- [READING PASSAGE]:
# How to find info on the rallys ?



## hampsterracing (Jun 2, 2011)

I am probably being dumb here but is there an easy way to find the rally's that are coming up ?

because at the moment i am getting lost trying to trawl through and find them.

Roger


----------



## geraldandannie (Jun 4, 2006)

http://www.motorhomefacts.com/modules.php?name=Rallies

At the top, under Rallies/Tours, Motorhome Rally Programme

Gerald


----------



## hampsterracing (Jun 2, 2011)

Thanks Gerald

Its always obvious when someone points it out  

Roger


----------



## brillopad (Mar 4, 2008)

Just scroll down to the rally section at the bottom of the home page. 


Dennis


----------



## lins (Sep 29, 2008)

Hi roger i see you are in devon have you seen that i have a rally on in aug 24 over the bank holiday.Its a nice small site in a nice part of cornwall,plenty of walks and bus goes to penzance/helston.
If you havent been to a rally,we are a nice bunch,we dont bite. :lol: lin.


----------



## hampsterracing (Jun 2, 2011)

Thanks lin

But that is my "short weekend" (shift worker)

Roger


----------



## lins (Sep 29, 2008)

THats a shame i have the same problem,work for nhs.I have the week before off ,but will have to go in on bank holiday mon.


----------

- [INFORMATION SUPPLIED]:
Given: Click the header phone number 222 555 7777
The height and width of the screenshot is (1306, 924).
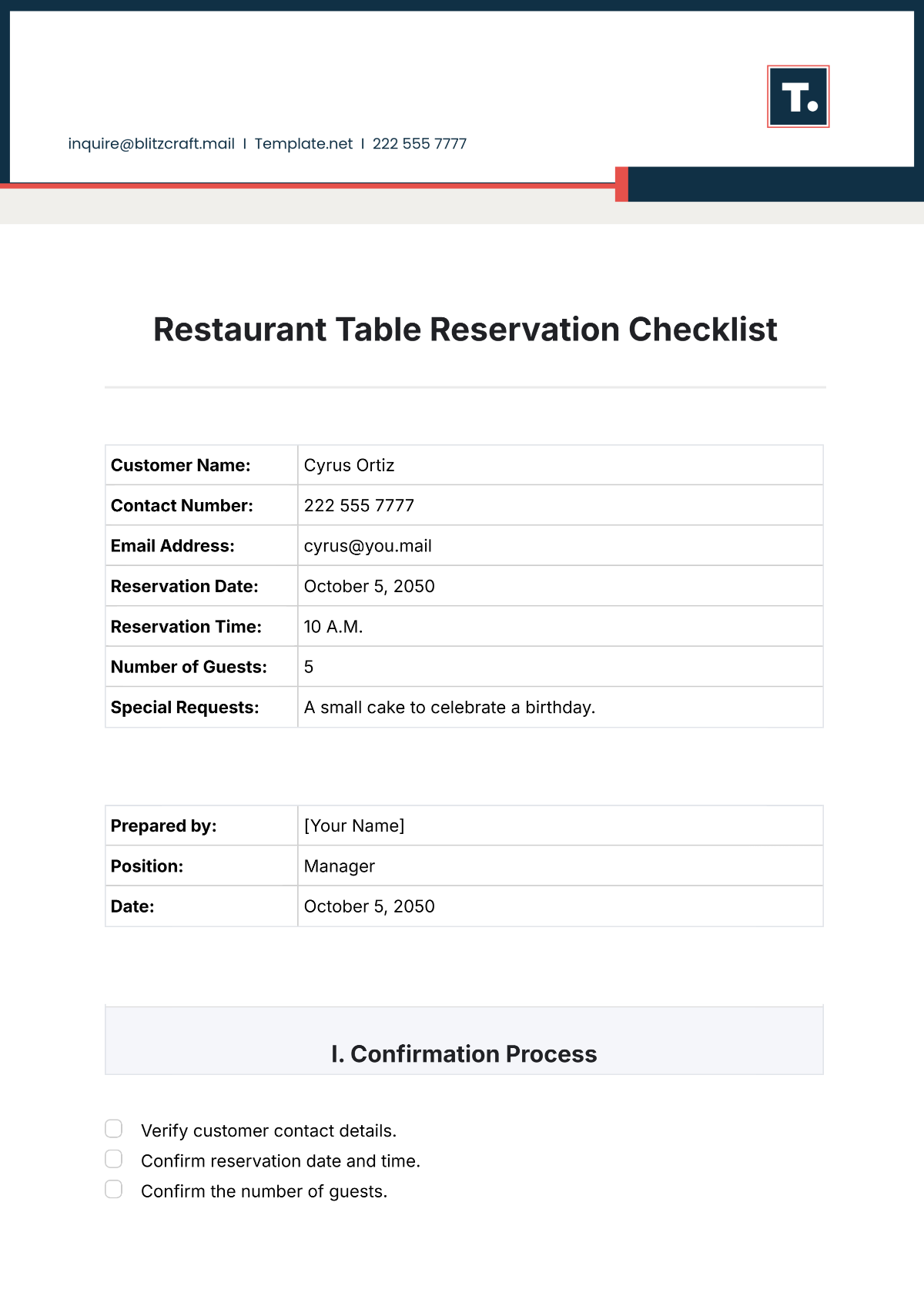Looking at the screenshot, I should pos(420,144).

- [WHAT YOU NEED TO DO]:
1. In the rally forum thread, where does Gerald say the Motorhome Rally Programme can be found?
2. From the rally forum thread, quote everything from "# How to find" down to "coming up ?".
3. Summarize the rally forum thread in three sentences.

- [TASK RESULTS]:
1. At the top, under Rallies/Tours.

2.
# How to find info on the rallys ?



## hampsterracing (Jun 2, 2011)

I am probably being dumb here but is there an easy way to find the rally's that are coming up ?

3. Roger asks whether there is an easy way to find upcoming rallies. Gerald points him to the Motorhome Rally Programme under Rallies/Tours at the top of the page, and Dennis suggests the rally section at the bottom of the home page. Lin invites Roger to her rally at a small site in Cornwall over the August bank holiday, but he can't go because it falls on his short weekend as a shift worker.